The implications of that deferential approach were made plain last week in the Fourth Amendment case Navarette v. California. At issue was an anonymous phone call made to 911 about a dangerous driver. That call prompted a traffic stop and resulting drug bust by the police. According to the majority opinion of Justice Clarence Thomas, "the stop complied with the Fourth Amendment because, under the totality of the circumstances, the officer had reasonable suspicion that the driver was intoxicated." Among those who joined Thomas in granting wide leeway to law enforcement was none other than Stephen Breyer.

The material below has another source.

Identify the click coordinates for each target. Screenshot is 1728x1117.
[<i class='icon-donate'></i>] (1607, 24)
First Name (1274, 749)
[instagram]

Justice Antonin Scalia, by contrast, in a dissent joined by Justices Ruth Bader Ginsburg, Sonia Sotomayor, and Elena Kagan, rejected the Navarette majority's pro-government stance. "The Court's opinion serves up a freedom-destroying cocktail," Scalia declared, one that privileges an anonymous and uncorroborated tipster over a core constitutional right. "All the malevolent 911 caller need do is assert a traffic violation, and the targeted car will be stopped, forcibly if necessary, by the police." That troubling scenario, Scalia declared, "is not my concept, and I am sure it would not be the Framers', of a people secure from unreasonable searches and seizures." Translation: Take your "workable relationship" and shove it.
Navarette was not the first time Breyer cast his lot with a "freedom-destroying" interpretation of the Fourth Amendment—and sadly, it won't be the last. In 2012's Maryland v. King, for example, Breyer joined Justice Anthony Kennedy's majority opinion allowing police to conduct warrantless DNA swab tests incident to arrest. "Make no mistake about it," fumed Justice Scalia in dissent, joined (as in Navarette) by Ginsburg, Sotomayor, and Kagan. "As an entirely predictable consequence of today's decision, your DNA can be taken and entered into a national DNA database if you are ever arrested, rightly or wrongly, and for whatever reason."
The Court's 2013 ruling in Missouri v. McNeely provides yet another telling example. The dispute in that case stemmed from the police obtaining a warrantless and non-consensual blood sample from a suspected drunk driver. For a majority of the Court, that action was too invasive to pass constitutional muster under the Fourth Amendment—but Breyer was apparently untroubled. He joined the police-accommodating dissent filed by Chief Justice Roberts.
It's common these days for progressives to embrace Justice Breyer as one of their biggest heroes on the Supreme Court. And perhaps he is. But any assessment of Breyer's merits must also reckon with his overwhelming deference to the police in Fourth Amendment cases. Is that a progressive virtue?